“Dovremmo puntare gli occhi sulla Cina – disse Jon Avnet, produttore cinematografico e regista – dove stanno succedendo cose di cui la gente dovrebbe essere a conoscenza”. Avvertimento che risulta più attuale che mai, soprattutto per quanto concerne il campo dei diritti umani.
Sebbene in gran parte dei paesi sviluppati la comunità LGBTQ+ ha registrato, negli ultimi anni, molte vittorie e conquiste – sia sul piano giuridico che culturale – non si può dire lo stesso per una delle potenze più influenti a livello mondiale: la Cina.
È notizia di quest’estate il fatto che l’Università di Shangai ha richiesto la lista degli studenti LGBTQ+ dell’ateneo, invitando così i docenti a ricercare e investigare per “trovare informazioni sulle loro condizioni psicologiche“. L’evento ha fatto il giro del mondo provocando sdegno a livello internazionale, spingendo l’università in questione a fare un passo indietro – almeno formalmente – eliminando il post contenente la direttiva incriminata.
Inoltre, con una nota dell’Amministrazione Statale per la Radio, il Cinema e la Televisione Radio, il governo cinese ha deciso di censurare i talent show e gli artisti ritenuti “effemminati” in quanto promotori di una “cultura immorale tra i giovani”.
La complessa gestione delle minoranze sessuali in Cina, in particolare di quella omosessuale, trova le sue radici giuridiche già nella dinastia Song del XII secolo. Secoli dopo, la legge sul matrimonio del 10 settembre del 1980 definì valida solo l’unione tra un uomo e una donna.

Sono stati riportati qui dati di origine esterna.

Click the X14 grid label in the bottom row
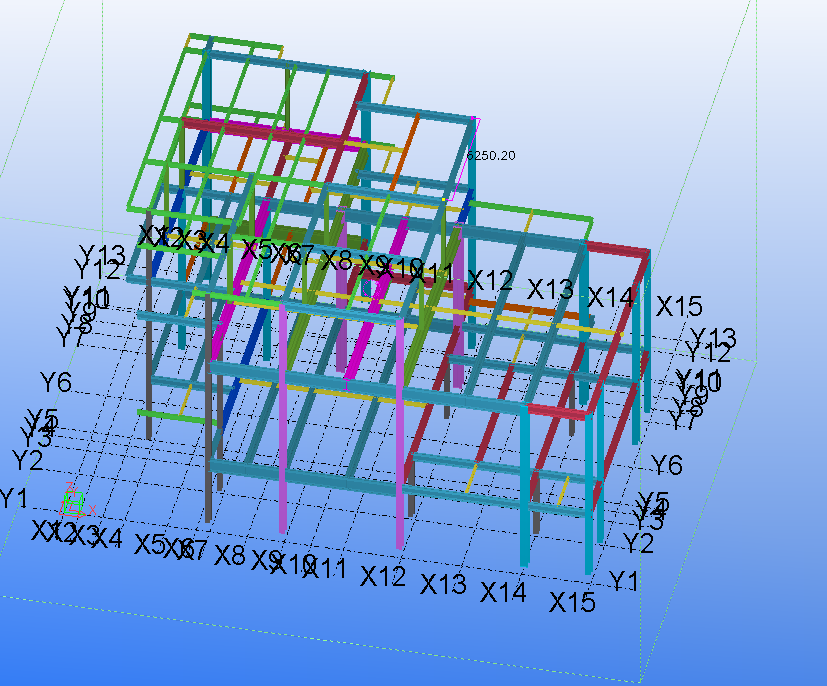 click(x=503, y=592)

Il primo bagliore di libertà appare solo nel 1997, quando l’omosessualità venne decriminalizzata e successivamente tolta dal Chinese Classification and Diagnostic Criteria of Mental Disorders.
Tra i tanti eventi discriminatori della comunità Lgbtqia+ vi è la chiusura dello Shangai Pride nel 2019 o la censura di siti LGBTQ+, come ad esempio Weibo.

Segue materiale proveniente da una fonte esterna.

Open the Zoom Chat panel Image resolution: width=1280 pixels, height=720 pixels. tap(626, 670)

Dal 2003 ad oggi il dibattito sul matrimonio tra persone dello stesso sesso è ancora in corso, ma ha trovato una prima svolta nel caso di Sun Wenlin e Hu Mingliang, i quali hanno fatto ricorso contro il divieto di sposarsi, e per la prima volta la corte di Changsha ha deciso di ascoltarli; scatenando reazioni contrastanti di parenti, amici e media.
Tutto questo è emblematico di una nazione che politicamente si trova al vertice delle potenze mondiali, ma che di fatto ha vissuto un’evoluzione culturale caratterizzata da lunghi secoli di autoisolamento e di rifiuto dell’influenza di altri popoli.
Quanto reggerà questo paradosso di una Nazione così centrale a livello globale, ma che si ostina a portare avanti mentalità anacronistiche e irrispettose dei diritti umani?